The Centers for Disease Control and the National Institutes of Health are working together to create a Genomics Knowledge Synthesis Center and are seeking cooperative research agreements with the private sector to help fund and advance the work of this Center. (CDC Announcement) The overall objective of the Center is to review genomic research and move it into “clinical and public health practice in ways that maximize health benefits and minimize harms to individuals and populations.”
Whatever entity is selected to operate the Center will conduct and publish systematic evidence reviews to examine analytic validity, clinical validity and clinical utility, as well as any social and ethical issues from use of genomic tests and information. These will be made publicly available. The announcement notes that while there has been a rapid growth in tests, including those offered directly to consumers, there has been less work on the validity and usefulness of them and concern has been expressed about the adequacy of current regulatory oversight.

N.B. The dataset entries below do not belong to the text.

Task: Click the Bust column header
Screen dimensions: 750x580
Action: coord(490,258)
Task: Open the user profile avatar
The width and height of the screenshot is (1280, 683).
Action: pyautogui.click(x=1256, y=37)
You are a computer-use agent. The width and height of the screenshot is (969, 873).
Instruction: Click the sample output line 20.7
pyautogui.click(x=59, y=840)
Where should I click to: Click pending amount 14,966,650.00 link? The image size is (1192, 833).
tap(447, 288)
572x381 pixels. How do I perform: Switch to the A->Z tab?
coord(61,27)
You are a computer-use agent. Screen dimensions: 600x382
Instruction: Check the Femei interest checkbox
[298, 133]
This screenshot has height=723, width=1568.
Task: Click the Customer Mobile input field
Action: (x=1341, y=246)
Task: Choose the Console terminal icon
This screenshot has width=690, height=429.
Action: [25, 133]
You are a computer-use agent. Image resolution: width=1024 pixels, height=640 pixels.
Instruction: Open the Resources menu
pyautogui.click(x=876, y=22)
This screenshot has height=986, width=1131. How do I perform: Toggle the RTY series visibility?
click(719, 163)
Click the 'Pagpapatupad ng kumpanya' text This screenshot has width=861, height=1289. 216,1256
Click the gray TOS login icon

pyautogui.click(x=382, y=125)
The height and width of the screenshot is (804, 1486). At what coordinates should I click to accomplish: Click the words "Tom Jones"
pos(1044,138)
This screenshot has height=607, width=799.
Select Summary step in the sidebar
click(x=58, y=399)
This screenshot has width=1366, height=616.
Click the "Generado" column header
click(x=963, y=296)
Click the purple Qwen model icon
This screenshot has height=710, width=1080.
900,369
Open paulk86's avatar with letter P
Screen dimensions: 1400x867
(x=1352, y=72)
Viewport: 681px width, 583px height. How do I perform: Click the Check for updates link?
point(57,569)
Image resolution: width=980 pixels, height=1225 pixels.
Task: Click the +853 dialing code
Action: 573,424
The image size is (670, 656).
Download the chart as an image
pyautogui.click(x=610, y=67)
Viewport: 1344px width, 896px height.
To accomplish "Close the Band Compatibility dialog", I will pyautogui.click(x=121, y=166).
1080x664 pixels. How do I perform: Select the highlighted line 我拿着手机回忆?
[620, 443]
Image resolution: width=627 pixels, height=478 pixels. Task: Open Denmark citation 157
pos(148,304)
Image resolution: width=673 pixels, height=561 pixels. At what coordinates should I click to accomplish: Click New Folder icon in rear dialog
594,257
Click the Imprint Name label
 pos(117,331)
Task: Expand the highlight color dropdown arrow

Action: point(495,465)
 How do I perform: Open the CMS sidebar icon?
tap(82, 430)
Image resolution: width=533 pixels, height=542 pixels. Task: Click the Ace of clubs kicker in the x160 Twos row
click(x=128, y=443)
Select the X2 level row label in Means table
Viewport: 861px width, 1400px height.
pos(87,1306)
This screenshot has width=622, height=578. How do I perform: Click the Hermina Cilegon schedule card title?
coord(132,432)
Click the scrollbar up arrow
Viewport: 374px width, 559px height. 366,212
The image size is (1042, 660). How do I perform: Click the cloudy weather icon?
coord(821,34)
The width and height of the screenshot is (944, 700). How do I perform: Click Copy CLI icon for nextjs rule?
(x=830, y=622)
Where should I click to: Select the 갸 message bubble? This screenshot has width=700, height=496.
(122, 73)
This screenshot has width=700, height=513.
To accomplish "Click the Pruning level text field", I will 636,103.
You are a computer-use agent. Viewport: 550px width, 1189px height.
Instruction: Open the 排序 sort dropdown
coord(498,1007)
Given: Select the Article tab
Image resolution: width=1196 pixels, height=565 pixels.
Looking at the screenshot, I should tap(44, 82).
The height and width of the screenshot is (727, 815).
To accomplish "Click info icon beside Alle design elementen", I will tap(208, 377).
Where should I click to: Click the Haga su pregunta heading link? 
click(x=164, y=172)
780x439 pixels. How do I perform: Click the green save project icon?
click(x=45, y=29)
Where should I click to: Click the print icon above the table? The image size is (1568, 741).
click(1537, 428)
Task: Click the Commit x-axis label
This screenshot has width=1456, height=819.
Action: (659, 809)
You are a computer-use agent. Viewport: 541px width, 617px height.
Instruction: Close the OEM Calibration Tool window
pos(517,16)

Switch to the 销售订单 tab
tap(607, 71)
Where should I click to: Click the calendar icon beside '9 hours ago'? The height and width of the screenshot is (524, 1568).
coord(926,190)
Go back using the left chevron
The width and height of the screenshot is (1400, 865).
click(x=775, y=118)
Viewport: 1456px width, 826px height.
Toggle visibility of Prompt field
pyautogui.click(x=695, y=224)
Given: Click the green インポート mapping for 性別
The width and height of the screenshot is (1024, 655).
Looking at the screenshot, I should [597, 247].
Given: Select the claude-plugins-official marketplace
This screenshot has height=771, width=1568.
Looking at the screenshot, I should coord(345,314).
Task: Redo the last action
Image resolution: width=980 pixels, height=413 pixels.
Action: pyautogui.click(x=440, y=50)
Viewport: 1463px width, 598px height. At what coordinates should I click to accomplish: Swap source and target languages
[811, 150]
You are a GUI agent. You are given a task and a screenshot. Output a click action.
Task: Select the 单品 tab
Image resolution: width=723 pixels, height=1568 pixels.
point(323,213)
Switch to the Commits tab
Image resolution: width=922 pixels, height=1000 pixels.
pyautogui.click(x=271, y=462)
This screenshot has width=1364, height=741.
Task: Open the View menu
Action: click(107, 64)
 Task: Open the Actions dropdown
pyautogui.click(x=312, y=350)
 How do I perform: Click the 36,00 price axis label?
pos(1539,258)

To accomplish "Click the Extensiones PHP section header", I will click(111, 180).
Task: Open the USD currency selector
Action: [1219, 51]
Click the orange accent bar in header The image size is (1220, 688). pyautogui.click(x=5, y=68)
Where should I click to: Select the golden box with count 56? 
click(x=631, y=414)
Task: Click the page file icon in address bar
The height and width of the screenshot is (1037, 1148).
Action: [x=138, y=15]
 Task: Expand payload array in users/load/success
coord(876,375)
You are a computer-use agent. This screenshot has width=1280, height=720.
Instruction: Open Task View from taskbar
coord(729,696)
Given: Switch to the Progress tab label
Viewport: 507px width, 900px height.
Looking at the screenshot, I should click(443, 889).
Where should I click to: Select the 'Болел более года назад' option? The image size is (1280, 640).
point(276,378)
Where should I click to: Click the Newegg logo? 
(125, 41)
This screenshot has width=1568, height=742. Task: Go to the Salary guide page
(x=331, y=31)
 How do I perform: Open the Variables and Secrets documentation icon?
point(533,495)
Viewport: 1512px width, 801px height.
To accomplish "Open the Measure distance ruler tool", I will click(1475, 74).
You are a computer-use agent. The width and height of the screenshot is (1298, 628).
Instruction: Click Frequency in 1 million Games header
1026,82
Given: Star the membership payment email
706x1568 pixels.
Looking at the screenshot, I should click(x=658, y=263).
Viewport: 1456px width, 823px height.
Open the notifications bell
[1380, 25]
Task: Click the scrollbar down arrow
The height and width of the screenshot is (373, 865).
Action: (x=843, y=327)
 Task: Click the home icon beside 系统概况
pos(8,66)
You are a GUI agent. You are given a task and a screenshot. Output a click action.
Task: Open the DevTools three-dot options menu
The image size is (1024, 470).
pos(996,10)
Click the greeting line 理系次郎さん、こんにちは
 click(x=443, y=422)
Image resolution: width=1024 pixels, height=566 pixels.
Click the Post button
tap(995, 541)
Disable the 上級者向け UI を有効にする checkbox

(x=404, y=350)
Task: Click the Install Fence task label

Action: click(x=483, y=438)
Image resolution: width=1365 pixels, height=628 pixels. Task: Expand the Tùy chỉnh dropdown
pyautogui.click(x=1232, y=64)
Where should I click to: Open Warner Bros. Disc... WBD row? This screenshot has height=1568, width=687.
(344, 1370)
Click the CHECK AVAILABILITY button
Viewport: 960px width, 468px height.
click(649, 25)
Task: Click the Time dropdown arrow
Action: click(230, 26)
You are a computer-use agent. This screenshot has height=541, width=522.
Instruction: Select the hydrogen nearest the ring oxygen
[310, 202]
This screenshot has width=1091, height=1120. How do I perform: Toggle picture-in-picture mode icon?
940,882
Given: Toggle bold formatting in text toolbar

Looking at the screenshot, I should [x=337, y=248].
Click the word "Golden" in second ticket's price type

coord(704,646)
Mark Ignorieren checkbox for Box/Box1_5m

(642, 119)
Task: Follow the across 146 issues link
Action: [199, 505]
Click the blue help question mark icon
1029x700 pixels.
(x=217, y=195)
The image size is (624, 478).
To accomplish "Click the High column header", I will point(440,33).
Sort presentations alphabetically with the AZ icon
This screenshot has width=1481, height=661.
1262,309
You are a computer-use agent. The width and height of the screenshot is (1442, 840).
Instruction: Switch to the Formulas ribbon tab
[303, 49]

Personalized medicine is an exciting field, and offers the potential for tremendous improvement in medical care and health outcomes. It could dramatically reshape how care is delivered. But, like many exciting developments, it will move forward most successfully if it does so in an evidence-based framework that doesn’t lead to excessive expectations and many early disappointments, or much worse, episodes of inadequate care; all of which might raise barriers to personalized medicine’s ultimate growth. Industry should welcome thoughtful regulatory approaches to help ensure the credibility of the field.